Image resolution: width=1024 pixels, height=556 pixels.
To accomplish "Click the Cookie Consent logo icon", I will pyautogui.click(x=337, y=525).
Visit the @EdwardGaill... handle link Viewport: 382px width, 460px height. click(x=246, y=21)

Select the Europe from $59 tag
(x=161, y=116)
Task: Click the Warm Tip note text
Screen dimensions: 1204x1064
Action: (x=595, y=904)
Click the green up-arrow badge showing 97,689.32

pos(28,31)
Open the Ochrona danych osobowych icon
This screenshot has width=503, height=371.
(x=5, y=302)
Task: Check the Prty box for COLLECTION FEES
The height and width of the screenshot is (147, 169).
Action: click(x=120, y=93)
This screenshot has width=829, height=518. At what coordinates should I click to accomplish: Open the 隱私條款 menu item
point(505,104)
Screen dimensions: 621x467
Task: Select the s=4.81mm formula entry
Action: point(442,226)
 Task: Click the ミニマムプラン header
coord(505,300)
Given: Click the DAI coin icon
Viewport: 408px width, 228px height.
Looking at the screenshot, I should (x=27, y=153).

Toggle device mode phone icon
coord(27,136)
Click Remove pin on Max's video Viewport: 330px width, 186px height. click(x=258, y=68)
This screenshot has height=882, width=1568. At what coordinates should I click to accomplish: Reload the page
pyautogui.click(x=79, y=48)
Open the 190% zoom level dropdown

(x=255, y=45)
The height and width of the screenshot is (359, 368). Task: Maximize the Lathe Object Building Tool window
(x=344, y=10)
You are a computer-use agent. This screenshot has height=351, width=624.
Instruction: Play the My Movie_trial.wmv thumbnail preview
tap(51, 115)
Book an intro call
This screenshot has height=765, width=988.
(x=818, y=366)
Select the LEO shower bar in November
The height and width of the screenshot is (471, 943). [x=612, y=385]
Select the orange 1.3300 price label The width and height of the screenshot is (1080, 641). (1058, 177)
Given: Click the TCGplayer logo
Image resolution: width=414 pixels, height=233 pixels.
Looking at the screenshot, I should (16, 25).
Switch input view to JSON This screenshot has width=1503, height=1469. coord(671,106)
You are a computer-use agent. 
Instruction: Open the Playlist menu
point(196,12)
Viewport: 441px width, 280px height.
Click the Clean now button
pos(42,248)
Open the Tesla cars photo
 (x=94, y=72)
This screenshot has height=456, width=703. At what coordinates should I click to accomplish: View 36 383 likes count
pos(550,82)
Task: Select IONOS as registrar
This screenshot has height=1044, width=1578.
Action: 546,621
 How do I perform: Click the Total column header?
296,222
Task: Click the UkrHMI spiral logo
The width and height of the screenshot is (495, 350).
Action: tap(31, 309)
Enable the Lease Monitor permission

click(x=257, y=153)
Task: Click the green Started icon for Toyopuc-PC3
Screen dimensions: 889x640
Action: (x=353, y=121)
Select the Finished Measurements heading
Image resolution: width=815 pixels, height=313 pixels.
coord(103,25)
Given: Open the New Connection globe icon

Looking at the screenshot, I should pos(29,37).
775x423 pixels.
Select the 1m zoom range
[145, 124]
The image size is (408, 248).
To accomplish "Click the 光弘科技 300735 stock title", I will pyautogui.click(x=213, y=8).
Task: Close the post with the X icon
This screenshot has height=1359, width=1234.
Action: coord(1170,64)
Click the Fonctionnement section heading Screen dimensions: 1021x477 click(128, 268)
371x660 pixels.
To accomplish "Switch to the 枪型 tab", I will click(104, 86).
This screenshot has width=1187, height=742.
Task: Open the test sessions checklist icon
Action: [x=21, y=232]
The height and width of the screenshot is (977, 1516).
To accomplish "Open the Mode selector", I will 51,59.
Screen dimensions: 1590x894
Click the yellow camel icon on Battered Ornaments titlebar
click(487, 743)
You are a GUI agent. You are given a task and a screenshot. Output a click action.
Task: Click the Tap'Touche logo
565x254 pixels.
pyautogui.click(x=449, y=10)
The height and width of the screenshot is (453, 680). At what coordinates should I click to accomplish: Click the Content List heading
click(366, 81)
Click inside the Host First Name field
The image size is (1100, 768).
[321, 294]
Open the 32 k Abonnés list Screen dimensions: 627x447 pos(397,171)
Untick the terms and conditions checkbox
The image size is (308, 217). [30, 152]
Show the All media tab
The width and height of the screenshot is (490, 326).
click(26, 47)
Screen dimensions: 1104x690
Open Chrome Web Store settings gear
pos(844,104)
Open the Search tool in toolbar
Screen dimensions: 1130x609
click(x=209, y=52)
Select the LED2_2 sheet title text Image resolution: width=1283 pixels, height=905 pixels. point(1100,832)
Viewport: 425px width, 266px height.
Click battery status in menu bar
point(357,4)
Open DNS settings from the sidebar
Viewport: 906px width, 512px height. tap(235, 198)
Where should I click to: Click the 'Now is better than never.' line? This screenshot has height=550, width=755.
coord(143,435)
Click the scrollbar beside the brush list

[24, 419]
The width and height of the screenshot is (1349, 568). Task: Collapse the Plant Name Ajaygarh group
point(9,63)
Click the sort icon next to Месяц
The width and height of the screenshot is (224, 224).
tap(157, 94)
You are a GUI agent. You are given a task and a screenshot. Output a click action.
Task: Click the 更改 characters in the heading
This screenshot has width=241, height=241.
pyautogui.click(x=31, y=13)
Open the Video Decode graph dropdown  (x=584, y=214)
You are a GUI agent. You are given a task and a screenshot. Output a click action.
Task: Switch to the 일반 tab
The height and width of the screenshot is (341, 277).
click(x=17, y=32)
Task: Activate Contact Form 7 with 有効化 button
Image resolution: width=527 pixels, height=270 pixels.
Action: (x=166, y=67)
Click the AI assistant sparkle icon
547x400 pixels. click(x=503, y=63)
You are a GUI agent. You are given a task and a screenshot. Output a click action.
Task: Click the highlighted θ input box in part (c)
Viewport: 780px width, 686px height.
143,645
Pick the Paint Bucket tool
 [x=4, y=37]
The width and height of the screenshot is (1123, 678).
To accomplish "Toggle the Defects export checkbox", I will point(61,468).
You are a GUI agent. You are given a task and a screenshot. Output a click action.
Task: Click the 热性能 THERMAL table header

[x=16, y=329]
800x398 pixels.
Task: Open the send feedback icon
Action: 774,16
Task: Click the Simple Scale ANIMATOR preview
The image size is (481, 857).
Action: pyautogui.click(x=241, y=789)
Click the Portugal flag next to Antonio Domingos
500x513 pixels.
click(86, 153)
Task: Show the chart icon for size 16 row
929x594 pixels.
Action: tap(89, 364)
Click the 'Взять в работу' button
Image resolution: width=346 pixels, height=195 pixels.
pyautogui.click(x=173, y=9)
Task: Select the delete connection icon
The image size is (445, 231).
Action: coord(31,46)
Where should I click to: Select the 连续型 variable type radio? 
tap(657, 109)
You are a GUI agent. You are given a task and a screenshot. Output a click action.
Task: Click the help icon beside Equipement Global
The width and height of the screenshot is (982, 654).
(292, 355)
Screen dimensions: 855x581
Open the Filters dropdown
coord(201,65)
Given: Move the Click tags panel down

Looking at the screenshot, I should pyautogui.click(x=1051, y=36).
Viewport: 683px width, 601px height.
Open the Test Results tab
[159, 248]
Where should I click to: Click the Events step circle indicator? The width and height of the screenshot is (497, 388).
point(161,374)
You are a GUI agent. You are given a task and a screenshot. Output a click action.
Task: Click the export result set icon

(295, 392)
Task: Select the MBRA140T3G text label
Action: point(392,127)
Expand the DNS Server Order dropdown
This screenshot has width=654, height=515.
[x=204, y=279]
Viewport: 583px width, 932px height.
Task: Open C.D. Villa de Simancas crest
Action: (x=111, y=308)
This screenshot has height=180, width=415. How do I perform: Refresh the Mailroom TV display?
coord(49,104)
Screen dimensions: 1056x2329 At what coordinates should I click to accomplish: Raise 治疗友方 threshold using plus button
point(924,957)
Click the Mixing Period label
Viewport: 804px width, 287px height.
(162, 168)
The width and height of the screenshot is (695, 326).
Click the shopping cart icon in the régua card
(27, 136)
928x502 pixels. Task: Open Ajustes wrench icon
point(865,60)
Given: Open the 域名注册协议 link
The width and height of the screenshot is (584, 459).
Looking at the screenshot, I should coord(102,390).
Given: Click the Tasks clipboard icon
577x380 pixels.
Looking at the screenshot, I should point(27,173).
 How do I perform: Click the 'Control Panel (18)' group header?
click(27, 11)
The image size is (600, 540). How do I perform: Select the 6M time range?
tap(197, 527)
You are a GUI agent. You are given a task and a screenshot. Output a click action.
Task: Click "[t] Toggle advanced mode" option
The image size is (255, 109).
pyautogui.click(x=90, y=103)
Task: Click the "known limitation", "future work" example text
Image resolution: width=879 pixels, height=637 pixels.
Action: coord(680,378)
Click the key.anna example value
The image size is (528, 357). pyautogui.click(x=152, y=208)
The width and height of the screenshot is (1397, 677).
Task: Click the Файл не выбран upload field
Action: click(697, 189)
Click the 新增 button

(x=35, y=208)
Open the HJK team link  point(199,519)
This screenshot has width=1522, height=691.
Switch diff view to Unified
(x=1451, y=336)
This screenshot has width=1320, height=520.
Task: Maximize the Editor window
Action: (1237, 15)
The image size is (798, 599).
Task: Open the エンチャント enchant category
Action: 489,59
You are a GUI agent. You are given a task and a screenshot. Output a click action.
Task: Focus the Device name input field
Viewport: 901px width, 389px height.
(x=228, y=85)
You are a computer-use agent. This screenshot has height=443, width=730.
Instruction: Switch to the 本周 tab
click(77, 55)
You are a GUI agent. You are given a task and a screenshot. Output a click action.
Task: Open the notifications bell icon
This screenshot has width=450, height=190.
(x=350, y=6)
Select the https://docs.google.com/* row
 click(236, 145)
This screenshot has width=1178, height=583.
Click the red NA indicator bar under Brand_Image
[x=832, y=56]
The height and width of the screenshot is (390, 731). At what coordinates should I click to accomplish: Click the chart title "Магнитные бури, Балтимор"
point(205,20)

——————————

→ TASK TO CARRY OUT
Reproduce the data from its first line through the line containing "The height and width of the screenshot is (471, 943).", both ends included.

→ TASK RESPONSE
Image resolution: width=1024 pixels, height=556 pixels.
To accomplish "Click the Cookie Consent logo icon", I will pyautogui.click(x=337, y=525).
Visit the @EdwardGaill... handle link Viewport: 382px width, 460px height. click(x=246, y=21)

Select the Europe from $59 tag
(x=161, y=116)
Task: Click the Warm Tip note text
Screen dimensions: 1204x1064
Action: (x=595, y=904)
Click the green up-arrow badge showing 97,689.32

pos(28,31)
Open the Ochrona danych osobowych icon
This screenshot has width=503, height=371.
(x=5, y=302)
Task: Check the Prty box for COLLECTION FEES
The height and width of the screenshot is (147, 169).
Action: click(x=120, y=93)
This screenshot has width=829, height=518. At what coordinates should I click to accomplish: Open the 隱私條款 menu item
point(505,104)
Screen dimensions: 621x467
Task: Select the s=4.81mm formula entry
Action: point(442,226)
 Task: Click the ミニマムプラン header
coord(505,300)
Given: Click the DAI coin icon
Viewport: 408px width, 228px height.
Looking at the screenshot, I should (x=27, y=153).

Toggle device mode phone icon
coord(27,136)
Click Remove pin on Max's video Viewport: 330px width, 186px height. click(x=258, y=68)
This screenshot has height=882, width=1568. At what coordinates should I click to accomplish: Reload the page
pyautogui.click(x=79, y=48)
Open the 190% zoom level dropdown

(x=255, y=45)
The height and width of the screenshot is (359, 368). Task: Maximize the Lathe Object Building Tool window
(x=344, y=10)
You are a computer-use agent. This screenshot has height=351, width=624.
Instruction: Play the My Movie_trial.wmv thumbnail preview
tap(51, 115)
Book an intro call
This screenshot has height=765, width=988.
(x=818, y=366)
Select the LEO shower bar in November
The height and width of the screenshot is (471, 943). [x=612, y=385]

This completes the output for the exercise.